Step forward the wonderfully garage band feel of flight data and map mashups such as RadarVirtuel, FlightRadar24 and Casper.
The trio are probably three of the best known websites in Europe that combine aircraft movement data from air traffic control or private receivers with a Google Map.
During any normal day sites such as these would be the preserve of aircraft fanatics and the curious.
But with a volcanic ash cloud looming overhead in Europe and thousands of flights being cancelled, stranding passengers around the world, suddenly a map showing which aircraft would dare to go near the no-fly zone or were the last in a particular region, suddenly became enormously popular.

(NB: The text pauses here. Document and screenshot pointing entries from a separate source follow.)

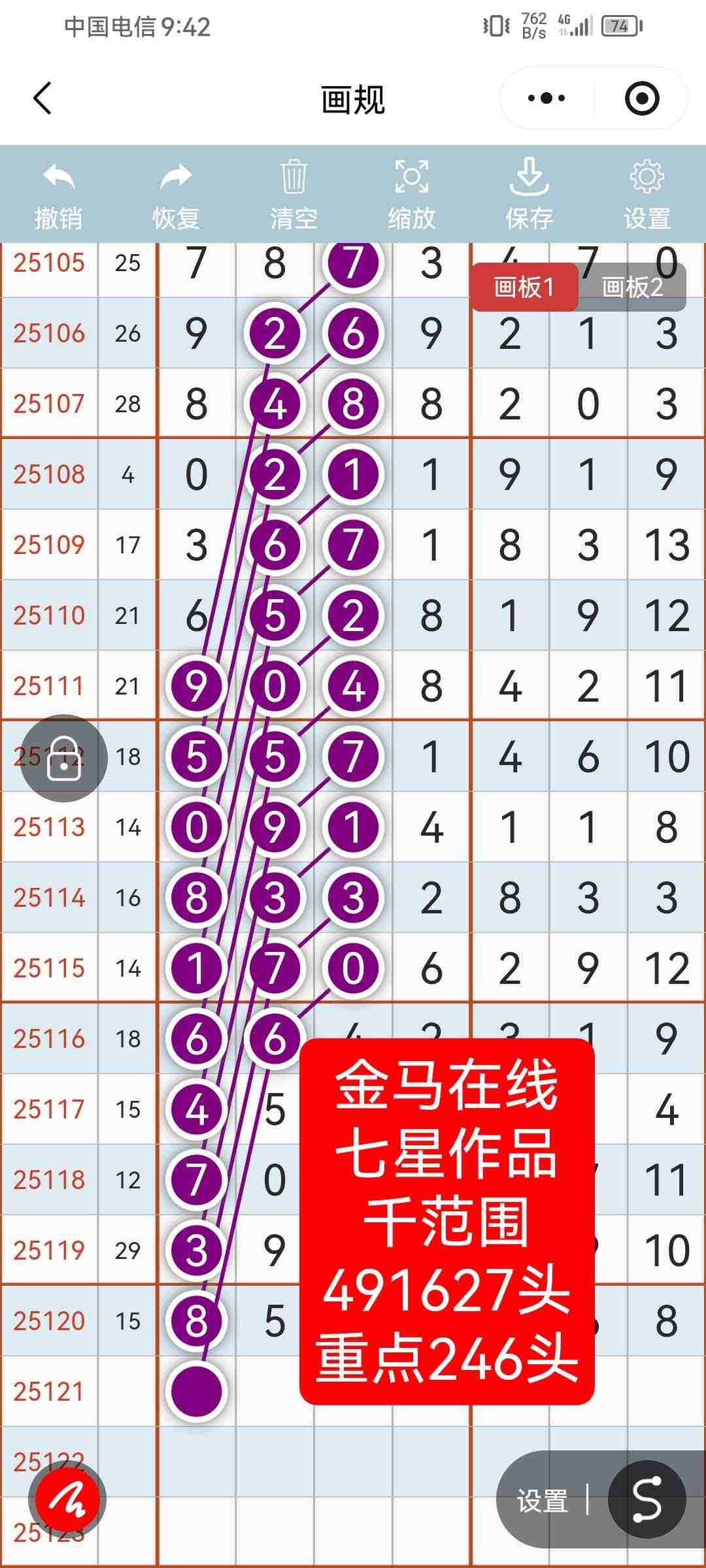Enable drawing board 画板2
The height and width of the screenshot is (1568, 706).
632,284
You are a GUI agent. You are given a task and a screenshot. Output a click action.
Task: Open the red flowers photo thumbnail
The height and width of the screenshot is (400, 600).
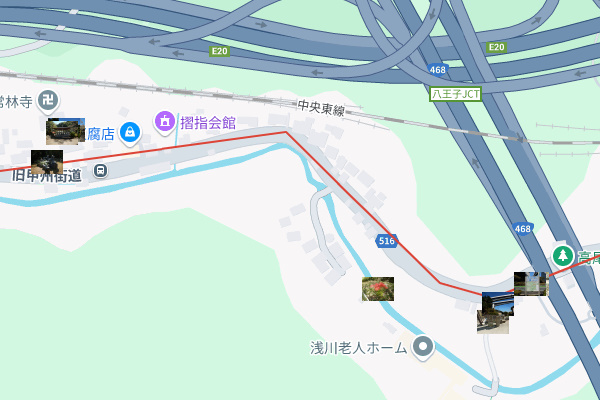[x=378, y=289]
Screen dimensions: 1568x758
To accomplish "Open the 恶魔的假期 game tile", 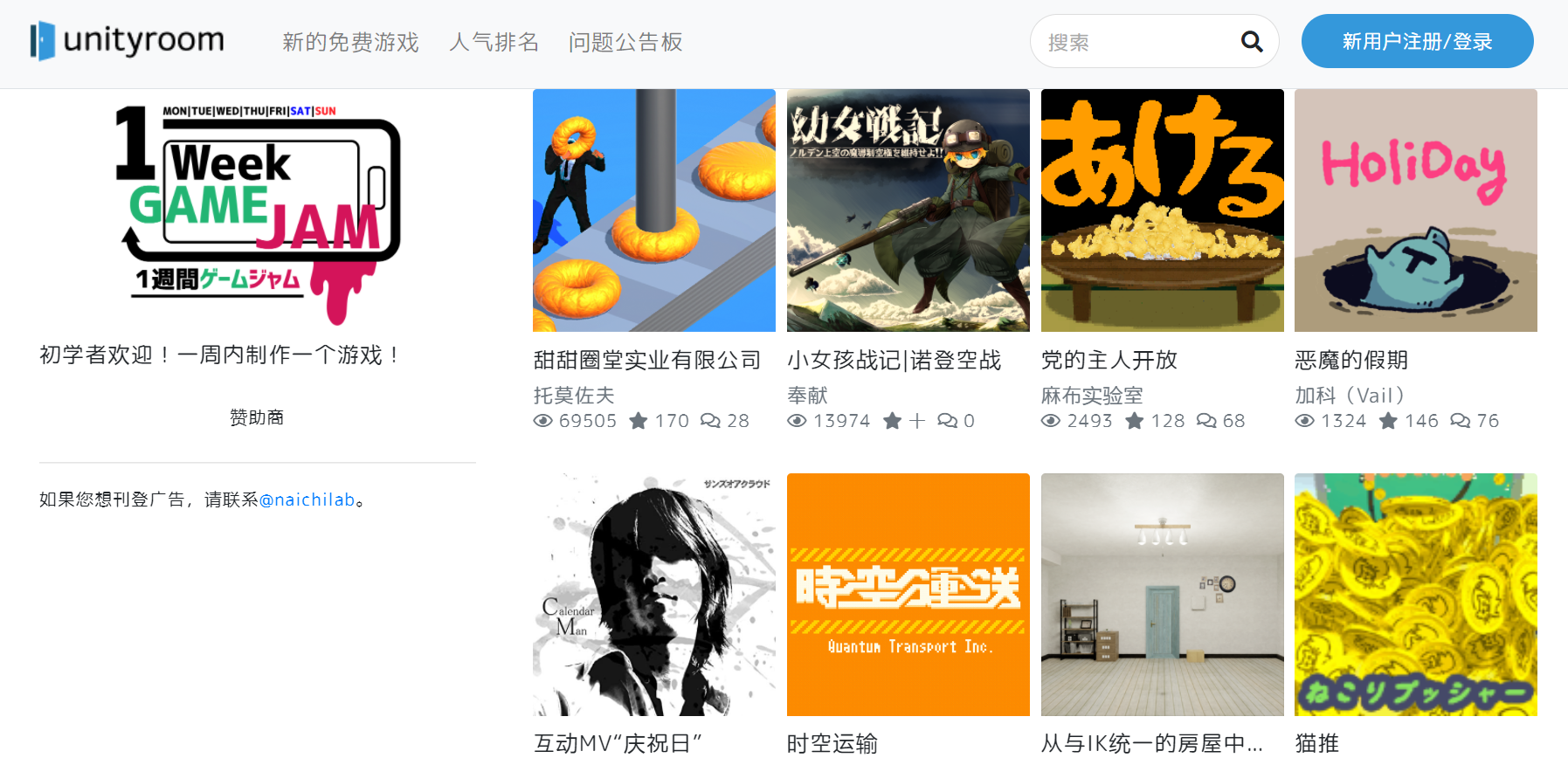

FlightRadar24 in particular was singled out a number of times in the mainstream media to demonstrate the impact of the cloud on air services.
Casper, a Netherlands-based service which launched in 2009 to track flights in and out of Schiphol Airport in Amsterdam, says its traffic increased ten-fold during the crisis.
RadarVirtuel, which also plotted a shadow on its map to indicate the location of the ash cloud based on meteorological reports, comments that it needed another two extra servers to cope with the sudden demand.
The third site of the trio, FlightRadar24, also need to quickly plugged in additional servers to add some much needed capacity. It says around 100,000 people were on the site when the first flight returned to Heathrow on Tuesday 20 April.